Zachary, who in 2007 founded Stupid Cancer, an advocacy organization for AYAs, agrees. “The hospital really needs to care not just about your living, but your rehabilitation,” he says. “You have to be treated like a 26-year-old, not a 96-year-old.”
But as Torres found, things have begun to change. The renovated Fort Worth wing is one of several in the nation either already operating or in the planning stages. Also, a number of large cancer centers have initiated support programs for AYAs.
In the Washington area, Children’s National Health System has a “navigator” for adolescents and a “teen room” for AYA inpatients. MD Anderson Cancer Center in Houston offers counseling and other support, along with fertility-preservation options. (Sterility can be a permanent side effect of some cancer treatments.)
The idea for the Fort Worth wing“was to make it a friendly place, not just for the patients but for their families and peers, and encourage socialization, ” says architect Evelyn Reyers, an architect with HKS and lead designer of the unit. “This helps the patients feel normal,” and it makes a big difference when friends who might otherwise be put off by standard hospital rooms come to visit.

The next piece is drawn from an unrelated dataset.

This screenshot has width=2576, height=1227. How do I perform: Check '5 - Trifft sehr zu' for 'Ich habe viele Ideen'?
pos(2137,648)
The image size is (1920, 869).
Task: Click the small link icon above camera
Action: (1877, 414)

But “it’s not just the physical space that’s pretty,” says Karen Albritton, an oncologist and medical director of the Fort Worth Adolescent and Young Adult Oncology Coalition. “These patients now have trained people they can talk to” about their emotional problems. The facility runs a support group and offers classes in cooking and yoga. “Sometimes a patient may not be ready for a support group but will come to a class and meet a few others who will say, ‘You should come to the support group.’ It’s a way in,” Albritton says.
In addition to growing attention to emotional needs, there are signs that progress in research and treatment is beginning to pick up. The NCI has established an AYA working group to focus on the special needs of these patients. In June, the Food and Drug Administration issued draft guidance urging drug manufacturers to make a greater effort to include adolescents and young adults in oncology studies.
Because of their age, adolescents traditionally haven’t been allowed in adult oncology trials (they are physiologically different from adults, and parental consentis required to test experimental drugs in children), while pediatric trials typically don’t start until after a drug has been approved for adults, which can take years.
Relaxing these barriers will get AYAs into studies faster and speed their access to new drugs, according to NCI. “We are lowering the age range for certain types of cancer studies,” says Nita Seibel, who heads NCI’s pediatric solid tumor therapeutics division. “This whole environment is changing quite a bit.”
She points out that scientists have learned that certain cancers in this age group differ at the molecular level from those of other ages, opening new avenues of research. For example, young adults with acute lymphoblastic leukemia don’t respond well to standard adult therapy because of these differences and do better on high-intensity pediatric drug regimens, she says. “You really have to look at the specific types of cancer and whether there are distinguishing features in a specific cancer when it occurs in certain age groups,” she says.
Many advocates, Zachary among them, want research efforts to accelerate and other special services to extend beyond large medical centers where most are found now. But, recalling his own experiences more than two decades ago, he is encouraged. He points out that when he went through his cancer experience, the Internet didn’t exist. Now, among other things, patients can find support groups there too.
“What I went through — the depression, the anxiety and stress — still exist,” he says. “But now, the community [of support] is there. Life is better.”